_TASK BRIEF_
Please transcribe the data that follows without the pictures, keeping every word the same.

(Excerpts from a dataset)
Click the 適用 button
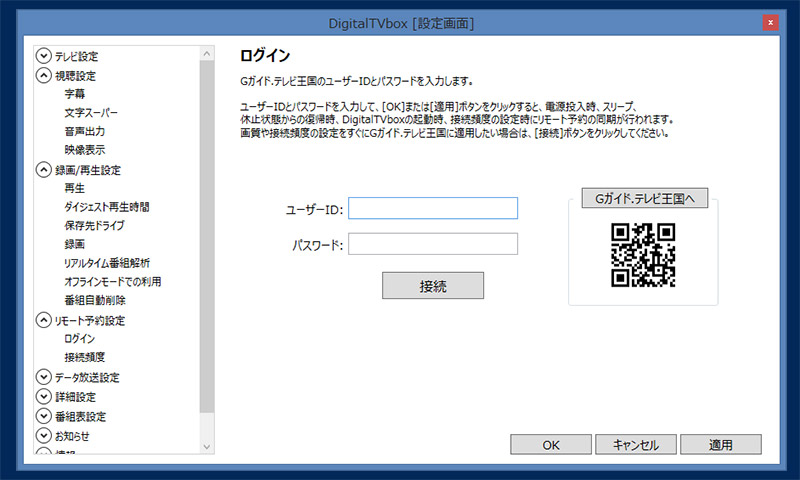Viewport: 800px width, 480px height. [x=721, y=444]
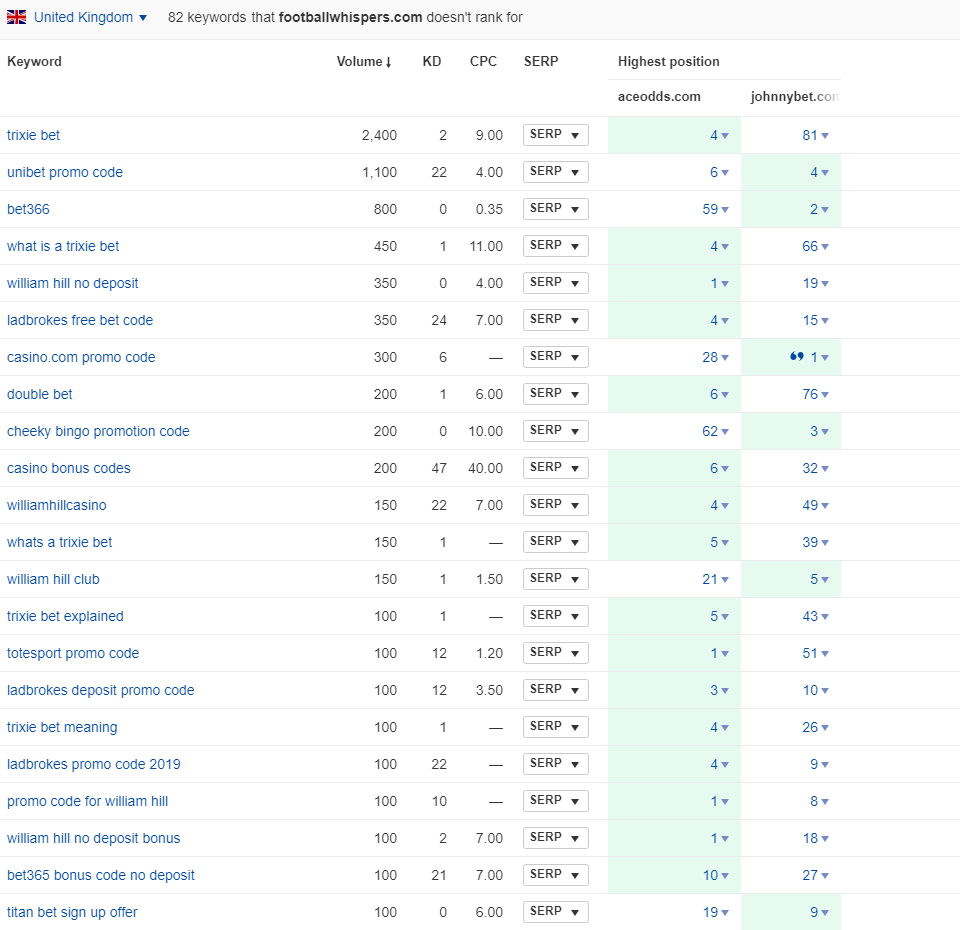This screenshot has height=930, width=960.
Task: Click the aceodds.com column header
Action: coord(659,97)
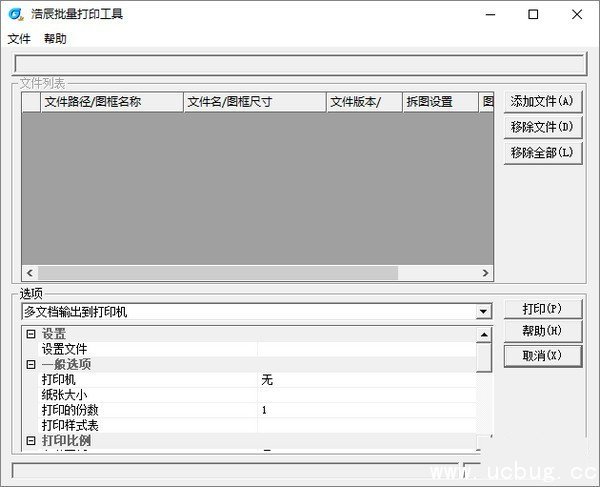Click the 打印的份数 value field
The width and height of the screenshot is (600, 487).
click(x=365, y=410)
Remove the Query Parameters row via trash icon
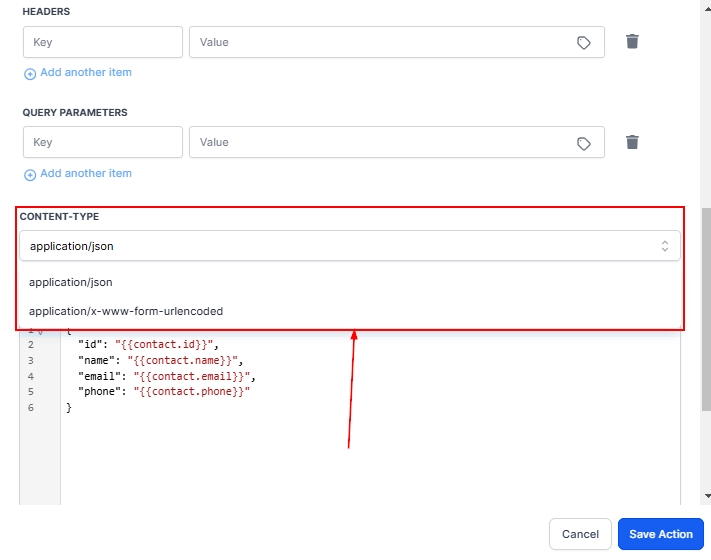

_FINISHED EXERCISE_
Click the 適用 button
Viewport: 800px width, 480px height. [x=721, y=444]
This screenshot has height=930, width=960.
Task: Click the aceodds.com column header
Action: coord(659,97)
Click the 打印的份数 value field
The width and height of the screenshot is (600, 487).
click(x=365, y=410)
Remove the Query Parameters row via trash icon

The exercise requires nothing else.